Pour appuyer cette décision, le ministre Garneau a insisté sur l’importance de « protéger les Canadiens » et d’améliorer « la sécurité des communautés établies le long de nos lignes de chemin de fer ». Des justifications que Robert Bellefleur a prises avec un grain de sel. « Le ministre accélère le retrait des wagons parce que les Américains ont annoncé qu’ils allaient de l’avant un an avant le Canada », a-t-il réagi.

En juillet 2014, le département américain des Transports a bel et bien annoncé qu’il se donnait deux ans pour retirer les wagons-citernes DOT-111 transportant du pétrole brut ou de l’éthanol. L’annonce du gouvernement canadien arrive donc au terme de cette échéance.

Pas moins de 28 000 wagons transportant du pétrole brut circulent au Canada et aux États-Unis. Les nouvelles règles canadiennes s’appliqueront à l’ensemble de ceux-ci, même s’ils ne sont qu’en transit au Canada.

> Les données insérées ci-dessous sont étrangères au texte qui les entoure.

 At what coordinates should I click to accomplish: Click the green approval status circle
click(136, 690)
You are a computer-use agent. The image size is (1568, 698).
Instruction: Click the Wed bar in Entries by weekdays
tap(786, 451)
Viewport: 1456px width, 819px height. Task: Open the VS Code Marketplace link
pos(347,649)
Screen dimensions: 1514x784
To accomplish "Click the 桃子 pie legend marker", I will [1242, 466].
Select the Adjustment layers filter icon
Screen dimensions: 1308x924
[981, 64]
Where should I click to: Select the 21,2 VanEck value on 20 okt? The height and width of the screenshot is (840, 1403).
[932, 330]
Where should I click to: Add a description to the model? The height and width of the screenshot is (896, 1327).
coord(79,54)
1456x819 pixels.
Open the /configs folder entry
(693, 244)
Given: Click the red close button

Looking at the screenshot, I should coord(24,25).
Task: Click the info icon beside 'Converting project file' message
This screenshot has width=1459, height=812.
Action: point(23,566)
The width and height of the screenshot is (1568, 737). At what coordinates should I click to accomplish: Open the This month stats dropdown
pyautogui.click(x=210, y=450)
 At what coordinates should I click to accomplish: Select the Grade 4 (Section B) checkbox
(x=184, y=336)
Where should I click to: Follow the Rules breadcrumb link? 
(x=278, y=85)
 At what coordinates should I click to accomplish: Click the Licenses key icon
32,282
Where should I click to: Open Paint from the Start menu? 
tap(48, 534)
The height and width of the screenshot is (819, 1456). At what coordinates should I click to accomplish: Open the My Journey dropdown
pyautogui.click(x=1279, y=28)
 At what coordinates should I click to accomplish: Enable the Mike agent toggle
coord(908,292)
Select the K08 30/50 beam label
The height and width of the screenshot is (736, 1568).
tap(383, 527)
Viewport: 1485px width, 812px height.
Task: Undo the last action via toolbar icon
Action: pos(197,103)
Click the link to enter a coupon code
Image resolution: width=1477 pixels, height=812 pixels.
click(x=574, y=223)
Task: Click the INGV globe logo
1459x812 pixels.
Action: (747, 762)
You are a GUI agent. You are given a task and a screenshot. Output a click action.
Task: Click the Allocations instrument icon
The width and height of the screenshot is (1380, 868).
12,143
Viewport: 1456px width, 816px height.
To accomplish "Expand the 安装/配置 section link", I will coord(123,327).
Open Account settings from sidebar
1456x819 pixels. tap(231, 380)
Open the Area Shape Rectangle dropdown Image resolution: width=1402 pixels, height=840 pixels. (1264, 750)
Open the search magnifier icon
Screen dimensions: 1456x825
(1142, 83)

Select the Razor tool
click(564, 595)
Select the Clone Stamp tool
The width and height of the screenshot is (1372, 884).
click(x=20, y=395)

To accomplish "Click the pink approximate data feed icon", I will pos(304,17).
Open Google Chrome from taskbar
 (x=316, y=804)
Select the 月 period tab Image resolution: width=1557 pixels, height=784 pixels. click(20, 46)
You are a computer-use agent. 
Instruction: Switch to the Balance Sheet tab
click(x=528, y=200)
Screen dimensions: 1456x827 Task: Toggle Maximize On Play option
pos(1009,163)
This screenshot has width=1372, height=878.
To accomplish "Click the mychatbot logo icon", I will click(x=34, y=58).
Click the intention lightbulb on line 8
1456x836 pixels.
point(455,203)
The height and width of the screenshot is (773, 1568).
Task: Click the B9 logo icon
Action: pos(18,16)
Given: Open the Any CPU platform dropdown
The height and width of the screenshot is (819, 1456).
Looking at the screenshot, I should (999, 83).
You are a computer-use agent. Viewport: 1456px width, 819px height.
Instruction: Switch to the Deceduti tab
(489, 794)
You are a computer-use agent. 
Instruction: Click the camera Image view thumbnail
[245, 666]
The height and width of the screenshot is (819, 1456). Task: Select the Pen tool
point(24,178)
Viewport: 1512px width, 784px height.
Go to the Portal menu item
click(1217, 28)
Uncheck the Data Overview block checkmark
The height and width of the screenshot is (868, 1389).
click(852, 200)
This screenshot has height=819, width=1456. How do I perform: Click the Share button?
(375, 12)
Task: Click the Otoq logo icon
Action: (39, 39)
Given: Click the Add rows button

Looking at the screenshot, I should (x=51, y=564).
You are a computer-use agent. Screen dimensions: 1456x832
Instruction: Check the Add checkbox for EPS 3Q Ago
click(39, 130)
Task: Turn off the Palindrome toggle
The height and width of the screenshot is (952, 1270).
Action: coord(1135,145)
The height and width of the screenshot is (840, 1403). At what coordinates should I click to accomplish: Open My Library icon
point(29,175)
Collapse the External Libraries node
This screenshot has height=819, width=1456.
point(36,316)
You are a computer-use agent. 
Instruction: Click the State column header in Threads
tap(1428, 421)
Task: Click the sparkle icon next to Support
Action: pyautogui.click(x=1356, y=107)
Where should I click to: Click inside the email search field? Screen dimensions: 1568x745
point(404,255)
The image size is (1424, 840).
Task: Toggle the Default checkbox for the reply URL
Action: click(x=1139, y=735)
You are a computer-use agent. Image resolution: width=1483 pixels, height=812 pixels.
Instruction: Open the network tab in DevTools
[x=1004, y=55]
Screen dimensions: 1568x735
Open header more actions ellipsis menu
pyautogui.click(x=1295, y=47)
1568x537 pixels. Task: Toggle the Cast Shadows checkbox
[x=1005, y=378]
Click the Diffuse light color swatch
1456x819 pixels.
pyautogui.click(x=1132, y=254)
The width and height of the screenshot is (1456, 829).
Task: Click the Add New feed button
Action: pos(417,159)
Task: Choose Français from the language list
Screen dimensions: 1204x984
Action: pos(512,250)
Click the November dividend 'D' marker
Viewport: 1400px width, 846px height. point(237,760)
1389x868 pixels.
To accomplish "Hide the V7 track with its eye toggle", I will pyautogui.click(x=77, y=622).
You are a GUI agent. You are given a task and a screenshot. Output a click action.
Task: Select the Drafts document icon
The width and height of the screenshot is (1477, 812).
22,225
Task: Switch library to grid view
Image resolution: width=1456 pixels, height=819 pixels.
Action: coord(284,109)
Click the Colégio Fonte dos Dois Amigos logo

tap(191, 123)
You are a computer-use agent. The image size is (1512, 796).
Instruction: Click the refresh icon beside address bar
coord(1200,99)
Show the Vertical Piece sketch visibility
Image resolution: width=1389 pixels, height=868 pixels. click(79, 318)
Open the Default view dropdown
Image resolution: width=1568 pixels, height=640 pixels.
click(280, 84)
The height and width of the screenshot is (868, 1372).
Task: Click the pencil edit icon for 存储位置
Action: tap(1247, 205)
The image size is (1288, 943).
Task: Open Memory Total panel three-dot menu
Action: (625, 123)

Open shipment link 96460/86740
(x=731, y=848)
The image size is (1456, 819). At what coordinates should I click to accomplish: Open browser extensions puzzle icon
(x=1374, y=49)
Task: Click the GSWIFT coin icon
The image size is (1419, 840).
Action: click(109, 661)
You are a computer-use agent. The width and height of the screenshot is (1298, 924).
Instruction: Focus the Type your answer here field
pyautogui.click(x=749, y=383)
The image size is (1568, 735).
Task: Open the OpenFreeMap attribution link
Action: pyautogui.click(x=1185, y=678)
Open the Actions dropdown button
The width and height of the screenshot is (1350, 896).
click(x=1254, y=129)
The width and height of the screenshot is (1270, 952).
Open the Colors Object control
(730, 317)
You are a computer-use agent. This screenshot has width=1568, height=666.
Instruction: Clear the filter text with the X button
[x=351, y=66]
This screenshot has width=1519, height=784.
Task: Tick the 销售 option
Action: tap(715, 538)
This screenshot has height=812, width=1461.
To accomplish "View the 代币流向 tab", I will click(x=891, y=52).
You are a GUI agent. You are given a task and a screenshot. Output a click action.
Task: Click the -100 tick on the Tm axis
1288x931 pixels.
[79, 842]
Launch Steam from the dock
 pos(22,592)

La réglementation canadienne concerne uniquement le pétrole brut. Elle n’affecte donc pas le transport d’autres substances dangereuses. Les compagnies ferroviaires qui seront prises en défaut devront payer des amendes, dont les montants n’ont pas été divulgués par le ministre.

Voie de contournement

 

Par ailleurs questionné sur la voie de contournement que réclament depuis trois ans les résidants de Lac-Mégantic, Marc Garneau a répété que l’échéancier pour les études en cours était le mois d’avril 2019. « Il reste encore deux phases. Il faut qu’il y ait une évaluation environnementale, que le gouvernement du Québec examine les terres agricoles à travers lesquelles passerait cette voie de contournement, qu’il y ait une détermination plus approfondie des coûts », a-t-il déclaré.

Là encore, la réponse a déplu à Robert Bellefleur, qui n’en peut plus de voir les trains circuler en plein coeur de sa ville. « On parle d’une voie de 12 kilomètres. Je m’excuse du mot, mais on nous niaise », a-t-il lâché.

Si le projet de voie de contournement est accepté, la construction de la voie de contournement ne commencerait pas avant 2021 ou 2022. « Imaginez, la Caisse de dépôt propose un SLR de 67 km en pleine zone urbaine qui serait fonctionnel en 2020 », a comparé M. Bellefleur. Selon lui, le processus devrait être accéléré afin de soulager les traumatismes qu’a laissés chez la population de Lac-Mégantic le déraillement d’un train qui a fait 47 morts, le 6 juillet 2013.